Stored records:
____________

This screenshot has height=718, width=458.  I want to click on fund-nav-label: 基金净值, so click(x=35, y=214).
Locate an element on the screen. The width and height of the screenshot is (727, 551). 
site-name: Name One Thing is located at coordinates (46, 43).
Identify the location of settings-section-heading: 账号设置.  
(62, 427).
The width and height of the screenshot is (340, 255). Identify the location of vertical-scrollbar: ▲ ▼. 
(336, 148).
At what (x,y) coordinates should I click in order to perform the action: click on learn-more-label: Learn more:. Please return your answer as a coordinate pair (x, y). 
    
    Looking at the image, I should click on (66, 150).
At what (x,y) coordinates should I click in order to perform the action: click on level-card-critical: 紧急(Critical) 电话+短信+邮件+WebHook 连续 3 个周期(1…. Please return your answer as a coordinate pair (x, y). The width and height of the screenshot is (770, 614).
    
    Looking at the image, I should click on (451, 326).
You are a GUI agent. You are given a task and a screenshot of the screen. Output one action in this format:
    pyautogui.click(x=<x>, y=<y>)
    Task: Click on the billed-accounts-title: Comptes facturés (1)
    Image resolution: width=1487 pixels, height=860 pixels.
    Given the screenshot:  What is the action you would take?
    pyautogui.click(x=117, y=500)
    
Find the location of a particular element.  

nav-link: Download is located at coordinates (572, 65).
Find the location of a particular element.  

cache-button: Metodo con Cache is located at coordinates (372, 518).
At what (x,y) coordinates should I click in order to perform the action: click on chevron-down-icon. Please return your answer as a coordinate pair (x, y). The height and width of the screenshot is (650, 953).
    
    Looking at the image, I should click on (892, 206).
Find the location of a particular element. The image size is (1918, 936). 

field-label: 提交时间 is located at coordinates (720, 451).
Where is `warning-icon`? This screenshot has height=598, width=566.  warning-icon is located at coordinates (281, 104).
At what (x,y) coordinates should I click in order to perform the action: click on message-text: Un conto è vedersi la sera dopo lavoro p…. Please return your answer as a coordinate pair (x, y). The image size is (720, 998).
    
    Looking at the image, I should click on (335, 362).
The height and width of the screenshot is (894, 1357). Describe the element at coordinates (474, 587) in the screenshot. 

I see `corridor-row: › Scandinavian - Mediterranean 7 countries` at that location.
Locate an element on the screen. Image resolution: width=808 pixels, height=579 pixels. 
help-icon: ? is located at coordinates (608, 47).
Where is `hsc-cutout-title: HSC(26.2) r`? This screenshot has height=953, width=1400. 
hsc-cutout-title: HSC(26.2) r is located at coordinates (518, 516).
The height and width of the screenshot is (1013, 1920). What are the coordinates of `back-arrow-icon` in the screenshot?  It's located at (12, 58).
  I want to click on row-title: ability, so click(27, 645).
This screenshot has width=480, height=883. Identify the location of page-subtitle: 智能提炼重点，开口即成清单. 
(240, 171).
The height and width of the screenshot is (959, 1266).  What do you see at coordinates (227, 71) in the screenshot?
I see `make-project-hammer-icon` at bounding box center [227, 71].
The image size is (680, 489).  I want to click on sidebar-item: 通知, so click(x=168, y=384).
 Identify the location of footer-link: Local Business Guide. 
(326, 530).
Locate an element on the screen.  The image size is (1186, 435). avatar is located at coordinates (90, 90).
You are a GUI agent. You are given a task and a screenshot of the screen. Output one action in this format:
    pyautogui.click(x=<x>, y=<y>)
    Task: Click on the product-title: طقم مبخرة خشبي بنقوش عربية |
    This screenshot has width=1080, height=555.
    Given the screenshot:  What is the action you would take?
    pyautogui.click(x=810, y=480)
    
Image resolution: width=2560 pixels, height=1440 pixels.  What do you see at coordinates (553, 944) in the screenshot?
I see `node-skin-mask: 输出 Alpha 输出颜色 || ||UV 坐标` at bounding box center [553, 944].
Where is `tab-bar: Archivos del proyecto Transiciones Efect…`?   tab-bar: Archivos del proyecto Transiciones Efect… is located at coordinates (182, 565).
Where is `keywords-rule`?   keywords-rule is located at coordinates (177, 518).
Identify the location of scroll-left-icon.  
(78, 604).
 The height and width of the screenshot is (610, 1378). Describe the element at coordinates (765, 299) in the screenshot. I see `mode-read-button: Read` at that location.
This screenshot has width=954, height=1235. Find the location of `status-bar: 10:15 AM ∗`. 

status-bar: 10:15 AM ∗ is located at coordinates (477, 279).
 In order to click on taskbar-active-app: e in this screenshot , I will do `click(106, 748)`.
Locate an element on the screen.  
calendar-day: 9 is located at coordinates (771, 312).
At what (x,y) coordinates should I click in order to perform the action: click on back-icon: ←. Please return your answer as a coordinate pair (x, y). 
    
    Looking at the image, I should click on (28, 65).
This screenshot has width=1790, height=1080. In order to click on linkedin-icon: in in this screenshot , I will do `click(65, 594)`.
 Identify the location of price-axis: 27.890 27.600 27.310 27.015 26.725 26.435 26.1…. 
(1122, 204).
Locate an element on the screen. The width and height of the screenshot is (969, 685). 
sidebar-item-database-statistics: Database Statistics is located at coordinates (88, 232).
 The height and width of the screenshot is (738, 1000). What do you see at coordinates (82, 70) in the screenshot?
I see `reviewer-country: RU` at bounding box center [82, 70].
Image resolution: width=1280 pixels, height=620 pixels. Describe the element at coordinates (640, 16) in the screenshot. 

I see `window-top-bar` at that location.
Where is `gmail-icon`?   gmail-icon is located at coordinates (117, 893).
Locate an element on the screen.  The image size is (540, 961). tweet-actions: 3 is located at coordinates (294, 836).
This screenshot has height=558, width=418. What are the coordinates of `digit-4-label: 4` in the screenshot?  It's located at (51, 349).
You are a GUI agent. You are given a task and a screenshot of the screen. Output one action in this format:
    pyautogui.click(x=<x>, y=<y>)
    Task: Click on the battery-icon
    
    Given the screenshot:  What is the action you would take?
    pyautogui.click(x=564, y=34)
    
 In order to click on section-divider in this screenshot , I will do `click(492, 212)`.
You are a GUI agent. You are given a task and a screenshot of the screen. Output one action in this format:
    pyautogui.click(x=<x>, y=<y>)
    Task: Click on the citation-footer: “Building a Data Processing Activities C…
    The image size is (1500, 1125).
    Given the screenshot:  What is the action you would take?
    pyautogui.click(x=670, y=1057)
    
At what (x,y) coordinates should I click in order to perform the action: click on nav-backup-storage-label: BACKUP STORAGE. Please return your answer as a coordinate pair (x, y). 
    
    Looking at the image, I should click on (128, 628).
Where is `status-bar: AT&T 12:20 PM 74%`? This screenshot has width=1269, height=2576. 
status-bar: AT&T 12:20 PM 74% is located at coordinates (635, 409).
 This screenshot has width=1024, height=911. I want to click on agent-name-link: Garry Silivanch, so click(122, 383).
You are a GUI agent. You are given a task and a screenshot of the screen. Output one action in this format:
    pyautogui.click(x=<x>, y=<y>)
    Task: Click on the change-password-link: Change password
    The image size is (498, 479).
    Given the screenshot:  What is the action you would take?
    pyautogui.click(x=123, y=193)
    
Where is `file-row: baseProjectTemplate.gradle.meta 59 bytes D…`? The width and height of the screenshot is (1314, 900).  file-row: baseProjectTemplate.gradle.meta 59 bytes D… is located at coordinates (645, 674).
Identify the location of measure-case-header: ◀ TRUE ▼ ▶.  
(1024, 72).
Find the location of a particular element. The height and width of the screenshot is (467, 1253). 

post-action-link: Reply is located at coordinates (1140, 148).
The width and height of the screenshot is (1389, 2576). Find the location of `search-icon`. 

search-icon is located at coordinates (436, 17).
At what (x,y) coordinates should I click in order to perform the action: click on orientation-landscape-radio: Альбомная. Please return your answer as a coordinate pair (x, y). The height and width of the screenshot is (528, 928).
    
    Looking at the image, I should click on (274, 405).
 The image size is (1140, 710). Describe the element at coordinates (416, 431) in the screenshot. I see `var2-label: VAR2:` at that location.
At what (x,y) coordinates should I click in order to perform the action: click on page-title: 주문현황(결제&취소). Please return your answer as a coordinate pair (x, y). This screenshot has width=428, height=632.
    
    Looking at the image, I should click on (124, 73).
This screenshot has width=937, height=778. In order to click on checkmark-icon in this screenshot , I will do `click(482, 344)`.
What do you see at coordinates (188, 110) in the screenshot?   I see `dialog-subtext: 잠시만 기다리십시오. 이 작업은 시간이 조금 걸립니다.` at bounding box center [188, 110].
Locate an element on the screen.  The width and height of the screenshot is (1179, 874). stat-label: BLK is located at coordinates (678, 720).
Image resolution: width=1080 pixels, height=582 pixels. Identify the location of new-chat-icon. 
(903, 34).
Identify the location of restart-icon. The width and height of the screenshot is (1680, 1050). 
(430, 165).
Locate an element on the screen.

____________

Edit the data from the line with "Identify the location of settings-section-heading: 账号设置." to the line with "(336, 148).", changing "Identify the location of" to "Find the position of" and leaving everything else the same. Return only those lines.

## ANSWER SECTION
Find the position of settings-section-heading: 账号设置.  
(62, 427).
The width and height of the screenshot is (340, 255). Find the position of vertical-scrollbar: ▲ ▼. 
(336, 148).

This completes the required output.